- **Extrait**:
L’essor économique du pays au XIIIe siècle reposait sur des traités conclus avec plusieurs nations, y compris chrétiennes. En 1220, par exemple, les Seldjoukides signèrent un accord avec la République de Venise. À la même époque, ils fournissaient aux Ayyoubides, puis aux Mamelouks du Caire, des troupes esclaves constituant l’élite militaire du Proche-Orient.
En restaurant les anciennes routes romaines, les sultans mirent en place un réseau d’auberges appelées caravansérails, ou khans. Ces établissements servaient de halte aux longues caravanes marchandes et aux jeunes hommes en formation militaire.
Le long des grandes routes commerciales, ces bâtiments étaient érigés tous les 30 à 40 kilomètres, soit la distance qu’une caravane de chameaux ou de cavaliers pouvait parcourir en une journée. Le sultan ordonnait leur construction jusque dans les déserts isolés ou les cols montagneux les plus escarpés.

Éléments d'un jeu de données
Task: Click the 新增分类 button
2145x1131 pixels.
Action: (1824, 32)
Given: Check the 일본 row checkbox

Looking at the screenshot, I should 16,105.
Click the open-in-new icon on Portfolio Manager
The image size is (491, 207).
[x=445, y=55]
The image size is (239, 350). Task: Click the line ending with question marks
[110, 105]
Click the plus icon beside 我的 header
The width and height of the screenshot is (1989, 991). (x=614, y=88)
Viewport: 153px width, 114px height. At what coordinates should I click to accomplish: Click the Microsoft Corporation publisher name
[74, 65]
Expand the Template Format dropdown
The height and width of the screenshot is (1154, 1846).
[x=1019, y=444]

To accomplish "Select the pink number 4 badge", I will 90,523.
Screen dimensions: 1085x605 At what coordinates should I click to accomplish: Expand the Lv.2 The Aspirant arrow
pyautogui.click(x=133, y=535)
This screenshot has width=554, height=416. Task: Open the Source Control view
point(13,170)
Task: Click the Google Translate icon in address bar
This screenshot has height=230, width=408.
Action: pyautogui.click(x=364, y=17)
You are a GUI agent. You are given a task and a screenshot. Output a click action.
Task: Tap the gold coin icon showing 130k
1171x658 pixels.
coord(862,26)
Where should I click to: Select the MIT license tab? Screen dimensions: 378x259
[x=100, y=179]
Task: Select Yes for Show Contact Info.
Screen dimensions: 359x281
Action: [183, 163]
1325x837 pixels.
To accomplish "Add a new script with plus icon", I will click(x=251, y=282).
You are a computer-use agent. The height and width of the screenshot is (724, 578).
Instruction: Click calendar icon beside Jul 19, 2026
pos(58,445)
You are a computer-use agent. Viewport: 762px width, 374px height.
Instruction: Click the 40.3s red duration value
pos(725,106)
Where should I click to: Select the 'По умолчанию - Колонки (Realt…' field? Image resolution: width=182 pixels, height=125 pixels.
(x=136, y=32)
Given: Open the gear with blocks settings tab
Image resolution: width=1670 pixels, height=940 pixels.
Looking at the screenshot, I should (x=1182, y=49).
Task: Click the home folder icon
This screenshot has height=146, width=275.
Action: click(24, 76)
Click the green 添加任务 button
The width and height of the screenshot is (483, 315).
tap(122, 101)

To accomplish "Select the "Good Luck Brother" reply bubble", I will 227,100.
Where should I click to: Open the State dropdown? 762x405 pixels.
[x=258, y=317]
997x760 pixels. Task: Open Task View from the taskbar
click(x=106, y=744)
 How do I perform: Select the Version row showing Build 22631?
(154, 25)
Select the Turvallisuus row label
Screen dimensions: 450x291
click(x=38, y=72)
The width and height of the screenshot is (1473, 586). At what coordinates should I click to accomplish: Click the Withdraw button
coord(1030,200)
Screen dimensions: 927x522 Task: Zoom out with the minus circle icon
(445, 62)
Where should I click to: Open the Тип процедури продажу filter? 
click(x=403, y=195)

- **Ton objectif**: Recopie le passage de l'extrait sur les caravansérails qui va de « Le long des » jusqu'à « les plus escarpés. », en remplaçant « chameaux » par « dromadaires ». La liste ne joue aucun rôle ici.

- **Réponse**:
Le long des grandes routes commerciales, ces bâtiments étaient érigés tous les 30 à 40 kilomètres, soit la distance qu’une caravane de dromadaires ou de cavaliers pouvait parcourir en une journée. Le sultan ordonnait leur construction jusque dans les déserts isolés ou les cols montagneux les plus escarpés.